Is 50, 5-9:Ofereci minhas costas aos que me batiam.

5O Senhor abriu-me os ouvidos; não lhe resisti nem voltei atrás. 6Ofereci as costas para me baterem e as faces para me arrancarem a barba: não desviei o rosto de bofetões e cusparadas. 7Mas, o Senhor Deus é meu Auxiliador, por isso não me deixei abater o ânimo, conservei o rosto impassível como pedra, porque sei que não sairei humilhado. 8A meu lado está quem me justifica; alguém me fará objeções? Vejamos. Quem é meu adversário? Aproxime-se. 9aSim, o Senhor Deus é meu Auxiliador; quem é que me vai condenar?

Sal 114, 1-9: “Andarei na presença de Deus, junto a ele, na terra dos vivos.”

1Eu amo o Senhor, porque ouve
o grito da minha oração.
2Inclinou para mim seu ouvido,
no dia em que eu o invoquei.

3Prendiam-me as cordas da morte,
apertavam-me os laços do abismo;
invadiam-me angústia e tristeza:
4eu então invoquei o Senhor
‘Salvai, ó Senhor, minha vida!’

5O Senhor é justiça e bondade,
nosso Deus é amor-compaixão.
6É o Senhor quem defende os humildes:
eu estava oprimido, e salvou-me.

8Libertou minha vida da morte,
enxugou de meus olhos o pranto
e livrou os meus pés do tropeço.
9Andarei na presença de Deus,
junto a ele na terra dos vivos.

Tg 2, 14-18: “A fé se não se traduz em  obras, por si só está morta.”

14Meus irmãos, que adianta alguém dizer que tem fé, quando não a põe em prática? A fé seria então capaz de salvá-lo? 15Imaginai que um irmão ou uma irmã não têm o que vestir e que lhes falta a comida de cada dia; 16se então alguém de vós lhes disser: ‘Ide em paz, aquecei-vos’, e: ‘Comei à vontade’, sem lhes dar o necessário para o corpo, que adiantará isso? 17Assim também a fé: se não se traduz em obras, por si só está morta. 18Em compensação, alguém poderá dizer: ‘Tu tens a fé e eu tenho a prática! Tu, mostra-me a tua fé sem as obras, que eu te mostrarei a minha fé pelas obras!

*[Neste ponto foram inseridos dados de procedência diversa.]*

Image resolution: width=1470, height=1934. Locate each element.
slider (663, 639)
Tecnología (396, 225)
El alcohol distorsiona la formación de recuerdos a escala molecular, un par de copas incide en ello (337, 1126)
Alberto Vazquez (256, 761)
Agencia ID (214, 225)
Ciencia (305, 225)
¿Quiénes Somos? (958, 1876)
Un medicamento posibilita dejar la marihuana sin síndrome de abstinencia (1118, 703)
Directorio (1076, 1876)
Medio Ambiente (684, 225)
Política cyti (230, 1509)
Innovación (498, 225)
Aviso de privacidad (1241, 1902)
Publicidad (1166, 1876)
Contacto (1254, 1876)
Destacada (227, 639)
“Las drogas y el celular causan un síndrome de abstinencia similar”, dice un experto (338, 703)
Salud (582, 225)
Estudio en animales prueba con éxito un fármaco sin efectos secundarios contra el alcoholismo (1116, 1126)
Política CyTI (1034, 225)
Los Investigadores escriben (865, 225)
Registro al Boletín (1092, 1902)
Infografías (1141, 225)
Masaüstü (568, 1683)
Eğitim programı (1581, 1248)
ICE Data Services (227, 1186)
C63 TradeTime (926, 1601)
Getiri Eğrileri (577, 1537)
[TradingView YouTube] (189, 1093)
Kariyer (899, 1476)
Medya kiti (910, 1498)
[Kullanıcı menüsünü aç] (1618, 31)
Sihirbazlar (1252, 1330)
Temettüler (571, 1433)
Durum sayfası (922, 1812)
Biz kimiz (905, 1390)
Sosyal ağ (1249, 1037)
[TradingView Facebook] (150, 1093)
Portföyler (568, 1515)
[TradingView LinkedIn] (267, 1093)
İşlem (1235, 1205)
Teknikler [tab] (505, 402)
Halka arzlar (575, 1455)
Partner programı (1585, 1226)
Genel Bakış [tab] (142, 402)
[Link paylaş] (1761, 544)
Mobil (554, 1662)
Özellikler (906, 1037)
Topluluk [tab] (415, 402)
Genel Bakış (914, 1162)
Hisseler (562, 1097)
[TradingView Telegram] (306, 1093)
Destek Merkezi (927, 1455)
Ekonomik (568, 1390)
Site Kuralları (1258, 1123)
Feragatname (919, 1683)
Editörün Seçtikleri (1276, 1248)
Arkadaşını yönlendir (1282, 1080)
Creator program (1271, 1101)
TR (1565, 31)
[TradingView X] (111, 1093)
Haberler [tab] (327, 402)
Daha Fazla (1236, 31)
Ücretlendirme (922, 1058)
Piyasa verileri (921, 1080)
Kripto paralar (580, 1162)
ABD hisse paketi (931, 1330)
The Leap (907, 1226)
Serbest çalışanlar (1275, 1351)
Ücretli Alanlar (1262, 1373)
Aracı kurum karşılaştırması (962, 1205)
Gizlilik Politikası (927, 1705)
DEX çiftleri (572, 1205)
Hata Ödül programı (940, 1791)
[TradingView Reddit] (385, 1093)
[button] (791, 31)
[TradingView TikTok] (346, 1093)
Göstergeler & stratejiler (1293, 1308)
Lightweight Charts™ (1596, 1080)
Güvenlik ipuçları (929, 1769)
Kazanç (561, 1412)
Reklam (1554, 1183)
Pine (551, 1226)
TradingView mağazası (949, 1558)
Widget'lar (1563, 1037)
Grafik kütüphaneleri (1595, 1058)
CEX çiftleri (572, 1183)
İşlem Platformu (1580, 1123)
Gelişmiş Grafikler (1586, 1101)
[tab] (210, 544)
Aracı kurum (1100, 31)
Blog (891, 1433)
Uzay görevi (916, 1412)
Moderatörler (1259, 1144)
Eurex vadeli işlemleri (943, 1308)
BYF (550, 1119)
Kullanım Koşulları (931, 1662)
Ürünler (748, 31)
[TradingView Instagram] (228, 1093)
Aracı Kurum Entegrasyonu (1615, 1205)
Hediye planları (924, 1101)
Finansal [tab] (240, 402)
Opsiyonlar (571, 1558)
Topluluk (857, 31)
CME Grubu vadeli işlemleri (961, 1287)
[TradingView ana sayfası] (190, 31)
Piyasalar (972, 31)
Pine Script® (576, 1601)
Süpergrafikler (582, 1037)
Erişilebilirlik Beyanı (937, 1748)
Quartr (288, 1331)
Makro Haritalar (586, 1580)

Mc 8, 27-35:Tu és o Messias…O Filho do Homem deve sofrer muito.

Naquele tempo:

27Jesus partiu com seus discípulos para os povoados de Cesareia de Filipe. No caminho perguntou aos discípulos:

– ‘Quem dizem os homens que eu sou?’

 28Eles responderam:

–’Alguns dizem que tu és João Batista; outros que és Elias; outros, ainda, que és um dos profetas’.

29Então ele perguntou:

– ‘E vós, quem dizeis que eu sou?’

Pedro respondeu:

– ‘Tu és o Messias’.

30Jesus proibiu-lhes severamente de falar a alguém a seu respeito. 31Em seguida, começou a ensiná-los, dizendo que o Filho do Homem devia sofrer muito, ser rejeitado pelos anciãos, pelos sumos sacerdotes e doutores da Lei; devia ser morto, e ressuscitar depois de três dias. 32Ele dizia isso abertamente.

Então Pedro tomou Jesus à parte e começou a repreendê-lo. 33Jesus voltou-se, olhou para os discípulos e repreendeu a Pedro, dizendo:

– ‘Vai para longe de mim, Satanás!’ Tu não pensas como Deus, e sim como os homens’.

34Então chamou a multidão com seus discípulos e disse:

– ‘Se alguém me quer seguir, renuncie a si mesmo, tome a sua cruz e me siga. 35Pois quem quiser salvar a sua vida, vai perdê-la; mas quem perder a sua vida por causa de mim e do Evangelho, vai salvá-la.

II. COMENTÁRIOS:

Ao chegar à região de Cesareia de Filipe o Senhor pergunta aos Apóstolos sobre o que o povo pensava sobre sua identidade. Quem é Jesus? Os discípulos tinham recolhido algumas das opiniões mais comuns: «Alguns dizem que tu és João Batista; outros que és Elias; outros, ainda, que és um dos profetas ».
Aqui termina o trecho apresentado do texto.